◆ DOCUMENT
>>
Background jobs are similar, but the shell does not give them terminal control. Instead, the job runs with its own process group in the background. If the job attempts to read from the terminal, it may receive SIGTTIN, which typically stops it. Proper job control must handle this by either preventing background jobs from reading or by catching the stop and reporting it to the user. The shell keeps a job table mapping job IDs to process groups, PIDs, command lines, and state (running, stopped, done). Built-ins like jobs, fg, and bg inspect and manipulate this table.

Stopping and resuming jobs requires more signal coordination. When a user presses Ctrl+Z, the terminal sends SIGTSTP to the foreground process group. The shell should detect that the job stopped (via waitpid with WUNTRACED), mark it as stopped, and return control to the user. The fg command then sends SIGCONT to the job’s process group and moves it into the foreground, updating the terminal’s foreground PGID. This interplay between signals, waitpid flags, and terminal control is the essence of job control.
<<
(Target position records)
>>
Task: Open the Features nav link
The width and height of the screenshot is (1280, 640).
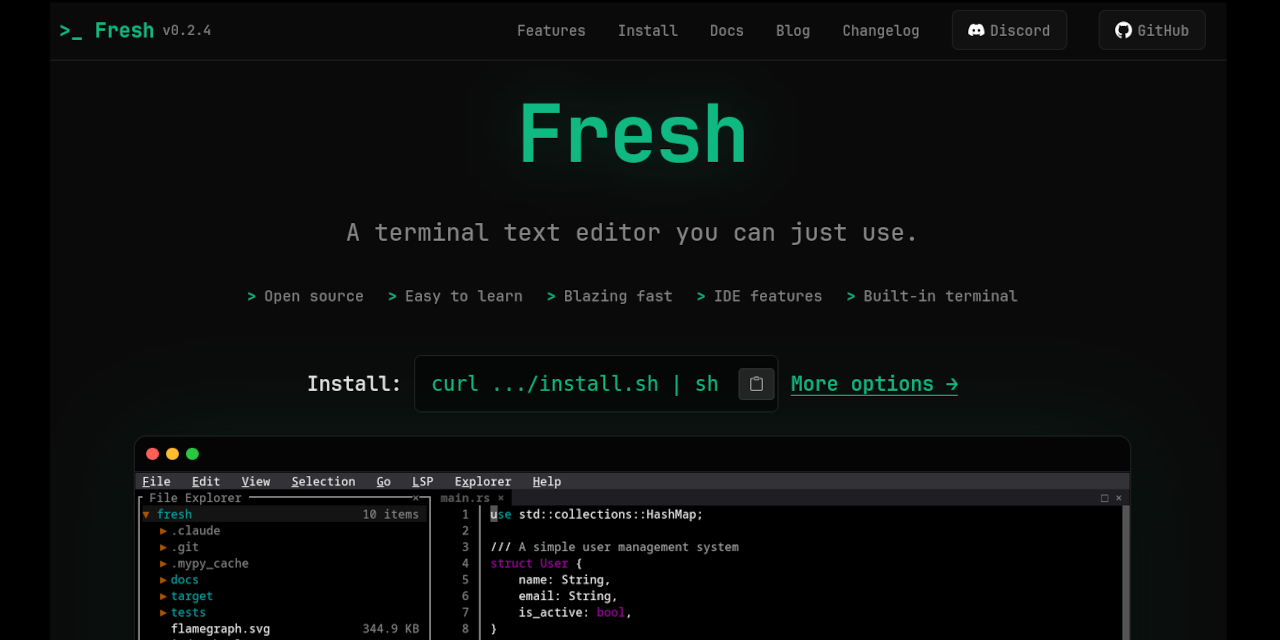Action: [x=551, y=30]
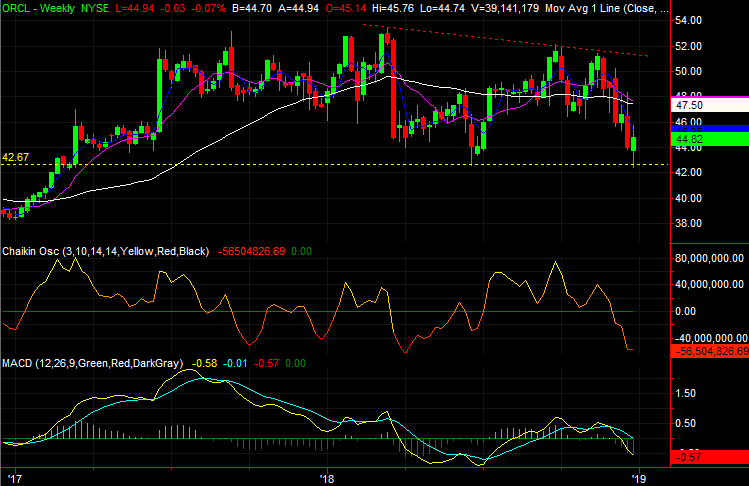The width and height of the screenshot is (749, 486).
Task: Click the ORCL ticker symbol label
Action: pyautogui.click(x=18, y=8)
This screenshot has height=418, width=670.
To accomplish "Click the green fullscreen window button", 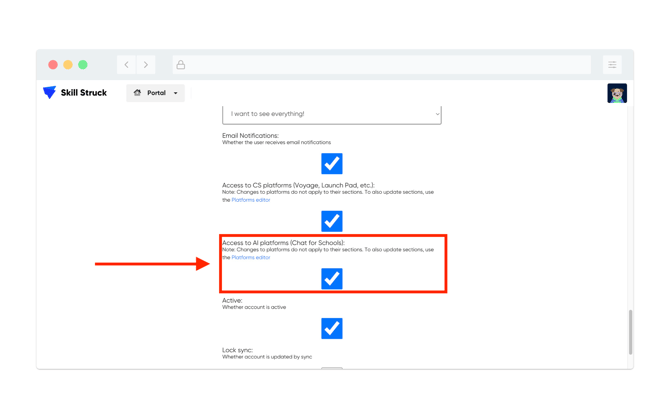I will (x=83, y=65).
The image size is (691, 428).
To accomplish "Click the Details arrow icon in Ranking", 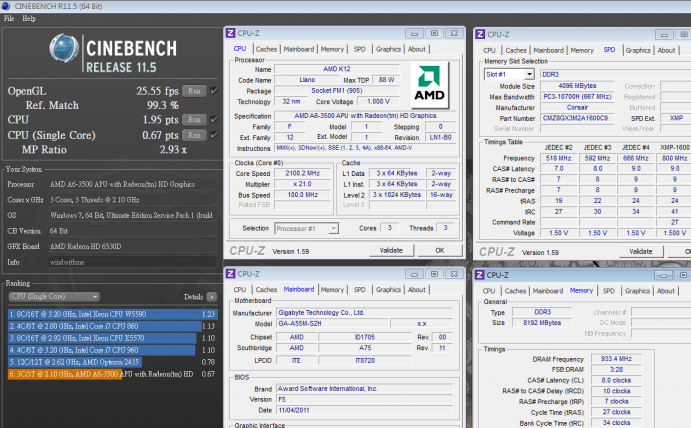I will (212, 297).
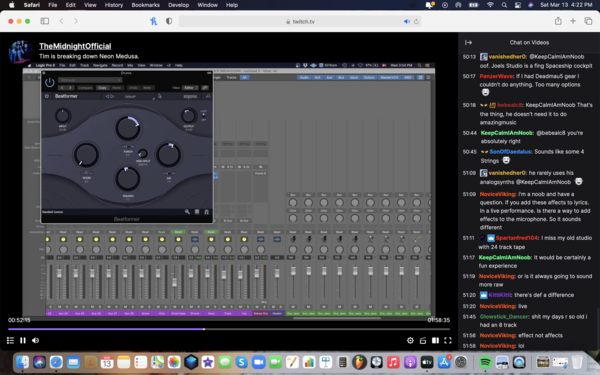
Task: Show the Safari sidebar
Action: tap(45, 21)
<<
>>
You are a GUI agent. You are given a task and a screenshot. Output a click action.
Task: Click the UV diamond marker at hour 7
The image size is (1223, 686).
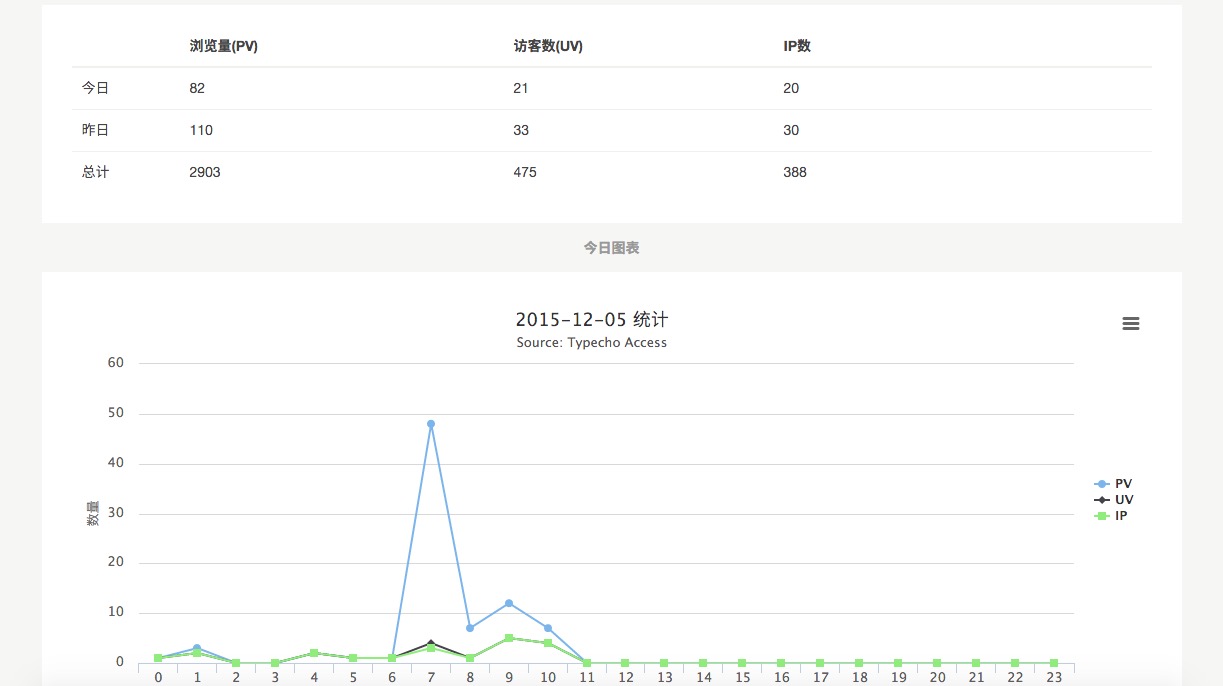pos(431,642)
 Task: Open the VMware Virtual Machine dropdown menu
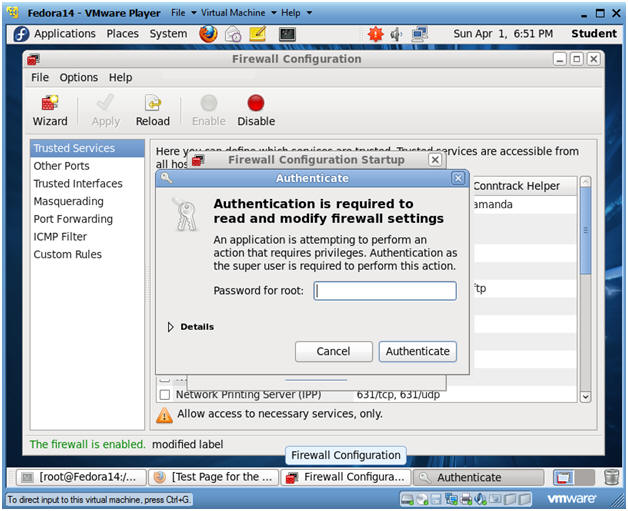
<<
◆ SET TASK 1
In the job control passage, which signal does the terminal send to the foreground process group when the user presses Ctrl+Z?
◆ SET TASK 2
List every signal named in the job control passage.
◆ SET TASK 3
Write a continuation of the passage on shell job control, beginning after its final sentence.

◆ WRITTEN RESPONSE 1
SIGTSTP

◆ WRITTEN RESPONSE 2
SIGTTIN, SIGTSTP, SIGCONT

◆ WRITTEN RESPONSE 3
A critical detail is that process groups must be set in both the parent and the child to avoid race conditions. The typical pattern is: after fork(), in the child call setpgid(0, pgid); in the parent, call setpgid(child_pid, pgid) as well. This ensures that even if the child execs quickly, it ends up in the correct process group. Only then should the shell call tcsetpgrp() for foreground jobs. The shell should also ignore SIGTTOU when changing terminal control to avoid being stopped while attempting to manipulate the terminal.

Job control also intersects with pipelines. A pipeline is a single job, but it includes multiple PIDs. The shell must track all of them to know when the job is done. Some shells consider the job complete when the last process exits; others require all processes to finish. Using waitpid in a loop with WNOHANG and WUNTRACED allows you to update job state incrementally without blocking the shell.

How this fits on projects Job control is the defining feature of interactive shells and depends on correct pipeline and signal handling.

Definitions & key terms

  • Process group (PGID): A set of related processes.
  • Foreground job: Process group that controls the terminal.
  • Background job: Process group not controlling the terminal.
  • tcsetpgrp(): Set terminal foreground process group.

Mental model diagram

Shell PGID (foreground) --tcsetpgrp--> Job PGID
Ctrl+C -> terminal -> SIGINT -> Job PGID

How it works (step-by-step)

  1. Create a new process group for a pipeline.
  2. Set the job PGID in both parent and children.
  3. If foreground, call tcsetpgrp to hand over terminal.
  4. Wait for job completion or stop; update job table.
  5. Restore shell as foreground group when job ends.

Minimal concrete example

setpgid(child_pid, child_pid);
tcsetpgrp(shell_tty, child_pid);

Common misconceptions

  • “Background jobs can read the terminal” -> they are often stopped by SIGTTIN.
  • “Job == PID” -> jobs are process groups, often multiple PIDs.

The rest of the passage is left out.